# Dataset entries
/---

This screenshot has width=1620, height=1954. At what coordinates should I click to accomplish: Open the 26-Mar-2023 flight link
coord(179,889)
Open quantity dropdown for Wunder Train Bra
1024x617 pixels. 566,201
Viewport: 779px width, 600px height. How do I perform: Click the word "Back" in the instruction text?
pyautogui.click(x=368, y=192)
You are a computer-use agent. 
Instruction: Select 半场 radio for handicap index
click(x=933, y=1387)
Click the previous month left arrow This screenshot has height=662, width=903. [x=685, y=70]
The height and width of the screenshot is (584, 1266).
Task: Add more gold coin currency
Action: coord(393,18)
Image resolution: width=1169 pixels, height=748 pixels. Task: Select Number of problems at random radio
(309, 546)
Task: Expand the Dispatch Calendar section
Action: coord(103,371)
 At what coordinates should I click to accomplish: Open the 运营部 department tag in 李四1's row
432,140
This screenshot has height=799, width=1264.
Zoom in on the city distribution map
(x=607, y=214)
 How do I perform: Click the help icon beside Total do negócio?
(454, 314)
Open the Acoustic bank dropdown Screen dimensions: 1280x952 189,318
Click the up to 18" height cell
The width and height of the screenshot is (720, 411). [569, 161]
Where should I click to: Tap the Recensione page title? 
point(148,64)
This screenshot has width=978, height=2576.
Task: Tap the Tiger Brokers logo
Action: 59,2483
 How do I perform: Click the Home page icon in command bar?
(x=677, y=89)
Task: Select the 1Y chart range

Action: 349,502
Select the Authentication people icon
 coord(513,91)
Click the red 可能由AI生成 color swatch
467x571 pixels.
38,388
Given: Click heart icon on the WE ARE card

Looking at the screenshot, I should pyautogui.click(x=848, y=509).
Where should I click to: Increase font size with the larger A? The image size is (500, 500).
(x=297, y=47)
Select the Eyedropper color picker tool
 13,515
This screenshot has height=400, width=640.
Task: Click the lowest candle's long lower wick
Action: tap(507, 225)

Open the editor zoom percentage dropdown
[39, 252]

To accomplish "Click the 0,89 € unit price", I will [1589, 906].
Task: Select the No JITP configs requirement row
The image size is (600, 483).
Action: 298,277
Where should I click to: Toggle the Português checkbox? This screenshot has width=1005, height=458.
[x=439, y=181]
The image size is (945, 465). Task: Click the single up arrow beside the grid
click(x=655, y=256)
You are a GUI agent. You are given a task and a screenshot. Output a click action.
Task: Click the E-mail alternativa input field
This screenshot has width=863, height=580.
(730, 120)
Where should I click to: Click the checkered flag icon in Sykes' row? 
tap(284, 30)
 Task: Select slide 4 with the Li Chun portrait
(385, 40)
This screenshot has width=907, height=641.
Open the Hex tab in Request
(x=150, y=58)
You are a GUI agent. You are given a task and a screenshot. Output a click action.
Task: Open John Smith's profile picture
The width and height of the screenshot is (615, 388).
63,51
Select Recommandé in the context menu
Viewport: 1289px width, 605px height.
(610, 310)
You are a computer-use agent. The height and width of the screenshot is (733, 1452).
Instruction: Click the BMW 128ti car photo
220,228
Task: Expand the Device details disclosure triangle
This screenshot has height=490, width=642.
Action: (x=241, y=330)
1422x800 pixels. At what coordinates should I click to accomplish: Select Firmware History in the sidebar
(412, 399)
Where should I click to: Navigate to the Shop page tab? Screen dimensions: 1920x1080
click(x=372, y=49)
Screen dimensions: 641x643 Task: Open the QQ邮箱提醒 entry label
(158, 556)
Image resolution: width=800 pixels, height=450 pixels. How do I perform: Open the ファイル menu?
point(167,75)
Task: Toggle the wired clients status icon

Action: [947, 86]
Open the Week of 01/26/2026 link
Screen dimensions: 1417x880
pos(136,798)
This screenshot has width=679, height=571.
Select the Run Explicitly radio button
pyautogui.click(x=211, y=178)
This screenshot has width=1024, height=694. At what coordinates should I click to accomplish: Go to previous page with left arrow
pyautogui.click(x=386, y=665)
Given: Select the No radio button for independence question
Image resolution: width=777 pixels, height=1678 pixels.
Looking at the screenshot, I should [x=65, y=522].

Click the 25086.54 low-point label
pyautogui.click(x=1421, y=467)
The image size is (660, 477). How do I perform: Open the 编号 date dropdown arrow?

\---

From the entries above, collect every line with the string "computer" in it.

You are a computer-use agent. 
You are a computer-use agent. The height and width of the screenshot is (733, 1452).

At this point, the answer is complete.